- [Given instruction] Rewrite the lines between the one holding "Task: Click the 'Overwrite' option label" and the one holding "Action: click(743, 443)", inclusive, with "screenshot" replaced by "screen capture" and nothing else changed. Leave the pictures out of your answer.

- [Data to use]
----

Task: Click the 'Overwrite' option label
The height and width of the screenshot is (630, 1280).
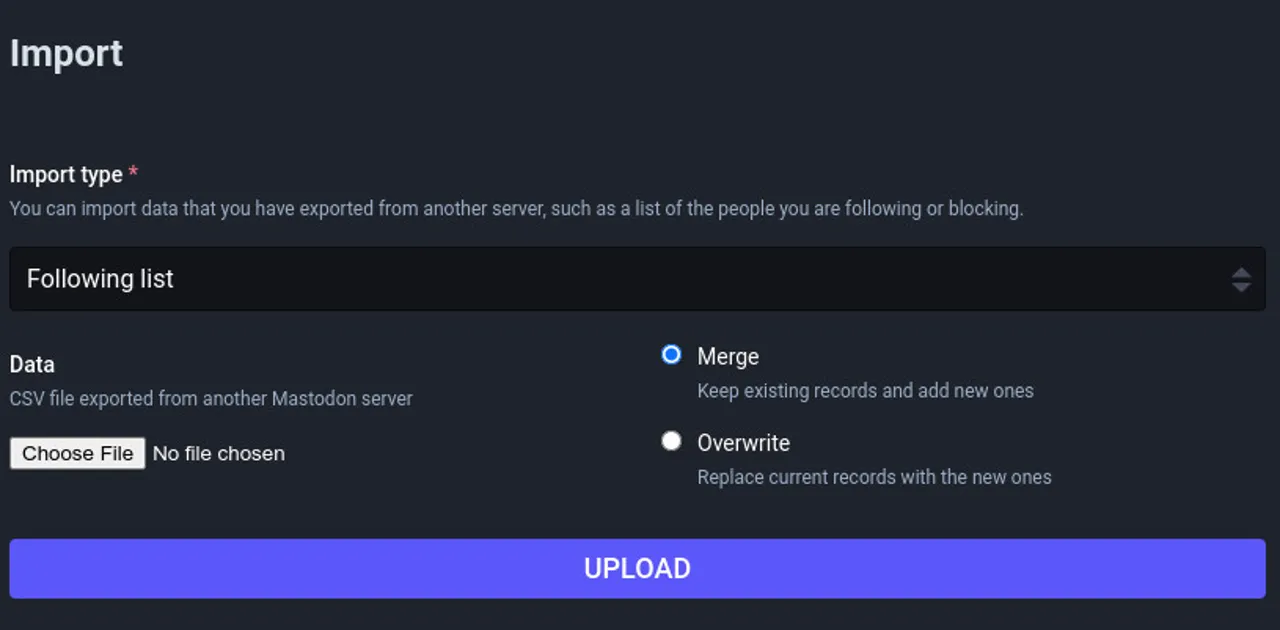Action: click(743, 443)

----

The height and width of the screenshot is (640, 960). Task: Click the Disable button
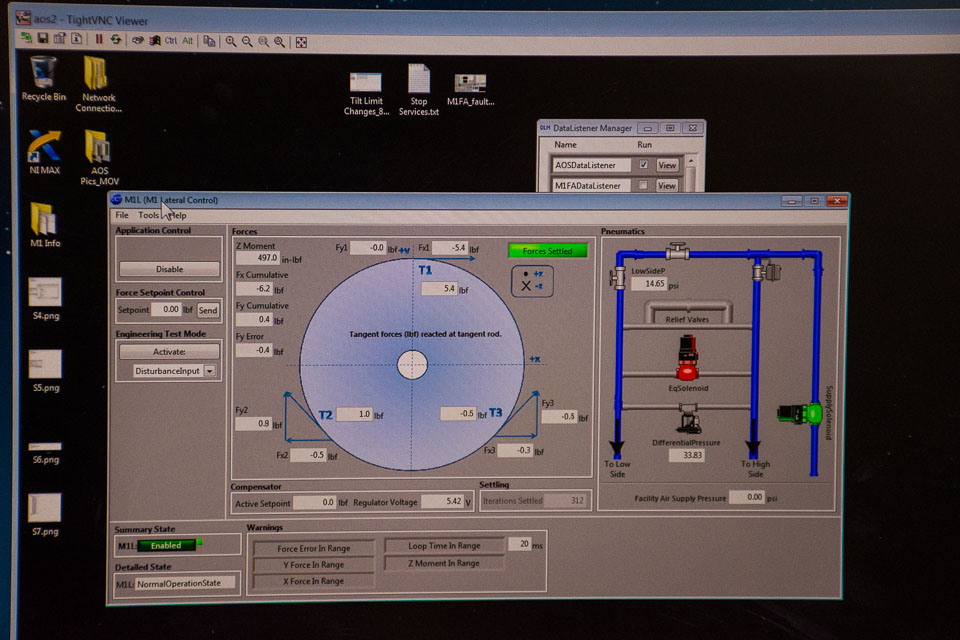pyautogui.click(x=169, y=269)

----

- [Complete answer]
Task: Click the 'Overwrite' option label
The height and width of the screen capture is (630, 1280).
Action: click(743, 443)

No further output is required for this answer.